_Excerpt to read:_
━━━━━━━━━━━━━━━━

---Advertisement---

EPR Laws in the United States 2026

Published On: November 13, 2025
---Advertisement---

What Does EPR Stand For?

If you’ve been hearing the term “EPR” thrown around lately and wondering what it means, you’re not alone. Extended Producer Responsibility, or EPR, is basically a new way of thinking about who should pay for dealing with trash and recycling. Instead of you and me footing the bill through our taxes while our local governments struggle to manage mountains of packaging waste, the companies making all that stuff are now being asked to step up and take responsibility.

Think of it this way: if a company sells you a product wrapped in layers of plastic and cardboard, shouldn’t they help pay for what happens to that packaging after you’re done with it? That’s the heart of EPR.

Does the US Have EPR Laws?

Yes, the United States has implemented EPR laws, though they vary significantly by state. As of 2025, seven states have enacted comprehensive EPR packaging laws: Maine, Oregon, Colorado, California, Minnesota, Maryland, and Washington. These programs represent a fundamental shift in how America handles waste management.

━━━━━━━━━━━━━━━━

_Prompt A:_ Write out the part of the EPR article starting with "What Does EPR" and going on through "Have EPR Laws?".
_Prompt B:_ Using the EPR article, explain in one to three sentences why companies are now being asked to take responsibility for packaging waste.

_Provided material:_
━━━━━━━━━━━━━━━━

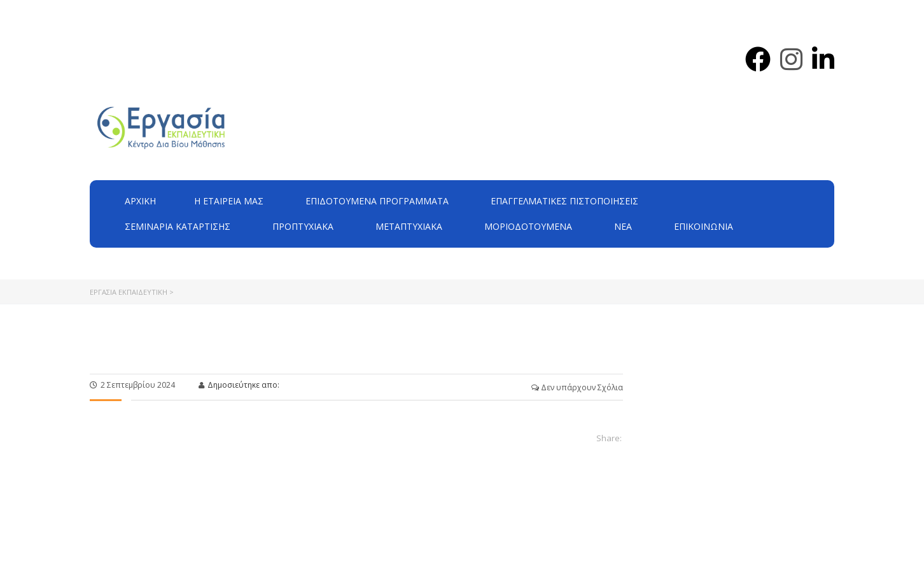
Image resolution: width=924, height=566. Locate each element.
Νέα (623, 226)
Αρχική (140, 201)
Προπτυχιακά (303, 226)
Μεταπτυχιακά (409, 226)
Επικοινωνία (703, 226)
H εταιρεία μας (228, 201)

━━━━━━━━━━━━━━━━

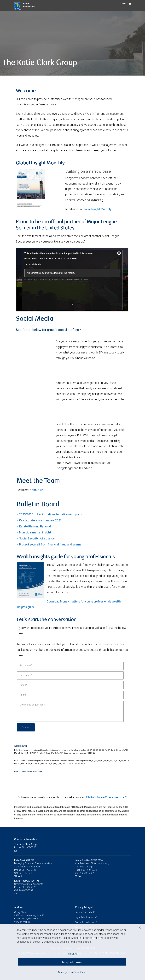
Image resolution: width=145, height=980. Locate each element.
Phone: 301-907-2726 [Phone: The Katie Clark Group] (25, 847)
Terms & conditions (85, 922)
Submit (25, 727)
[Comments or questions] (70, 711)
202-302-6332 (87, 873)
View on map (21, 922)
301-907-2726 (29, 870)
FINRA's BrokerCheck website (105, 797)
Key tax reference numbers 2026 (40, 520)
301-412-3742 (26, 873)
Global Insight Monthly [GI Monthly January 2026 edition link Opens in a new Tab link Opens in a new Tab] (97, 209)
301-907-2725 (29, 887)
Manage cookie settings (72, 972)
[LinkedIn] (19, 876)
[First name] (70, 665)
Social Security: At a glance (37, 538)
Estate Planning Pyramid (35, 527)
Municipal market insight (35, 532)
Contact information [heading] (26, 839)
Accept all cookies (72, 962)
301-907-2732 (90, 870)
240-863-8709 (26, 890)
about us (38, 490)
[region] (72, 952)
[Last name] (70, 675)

━━━━━━━━━━━━━━━━

_Response A:_
What Does EPR Stand For?

If you’ve been hearing the term “EPR” thrown around lately and wondering what it means, you’re not alone. Extended Producer Responsibility, or EPR, is basically a new way of thinking about who should pay for dealing with trash and recycling. Instead of you and me footing the bill through our taxes while our local governments struggle to manage mountains of packaging waste, the companies making all that stuff are now being asked to step up and take responsibility.

Think of it this way: if a company sells you a product wrapped in layers of plastic and cardboard, shouldn’t they help pay for what happens to that packaging after you’re done with it? That’s the heart of EPR.

Does the US Have EPR Laws?

_Response B:_ Without EPR, people pay for handling trash and recycling through their taxes while local governments struggle to manage mountains of packaging waste. Because companies sell products wrapped in layers of plastic and cardboard, they should help pay for what happens to that packaging after people are done with it.